Senator Kennedy then declared that obviously it must be dangerous if it needed quality control such as this.
Imagine making any drug illegal that needed quality control.
Never mind, we pretty much have done that with most of our pharmaceuticals and driven up the cost not only to purchase them but to get the prescription to obtain them.
Hmmm, I wonder why healthcare in the United States is so expensive…
Mike Rulle
Apr 1 2014 at 7:39pm
Your argument reminds me so much of John Stuart Mill, who everyone seems to have forgotten for some reason. His ideas seemed just too easy, mechanical and somehow wrong. Not literally wrong, merely incomplete and shallow.
The legal heroin question is a red herring. It will never be legalized—at least in the sense of alcohol being legal. The evidence for this are all the legal drugs which currently require prescriptions.
We do not know the unintended consequences of full blown heroin legalization. Lets finish our pot experiment, which I agree with, and see how that goes before we start making super clean heroin available for all. If it is not made available for all the crime will continue. So what is the point? I think society can live without freely available heroin. Not one of my priorities.
NZ
Apr 2 2014 at 9:34am
…and before everyone piles on Mike Rulle’s statement that “We do not know the unintended consequences of full blown heroin legalization” with the reminder that we in fact had full blown heroin legalization before the Harrison Act, I would point out several things:
-the consequences back then were actually quite bad, with very high rates of use and addiction;
-but these stemmed from a lot of misunderstandings about the properties of heroin (for instance, it was believed that heroin would cure addiction to opium, and that it was a suitable remedy for children’s toothaches);
-though, we still do not have a solid understanding of what exactly causes addiction and how exactly it works.
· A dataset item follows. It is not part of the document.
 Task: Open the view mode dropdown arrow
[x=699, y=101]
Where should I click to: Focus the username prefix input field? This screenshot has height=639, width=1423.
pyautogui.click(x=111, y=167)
So in sum, Mike Rulle is correct that we don’t really know the unintended consequences of full-blown legalized heroin in any context similar to our own. He’s also correct that it’s extremely unlikely heroin would ever be legal in the same sense as alcohol.
My short-term recommendation would be to ease up on supply-side enforcement while continuing to crack down on use, since the vast majority of drug war violence is on the supply side and I don’t see a large moral obligation to protecting junkies.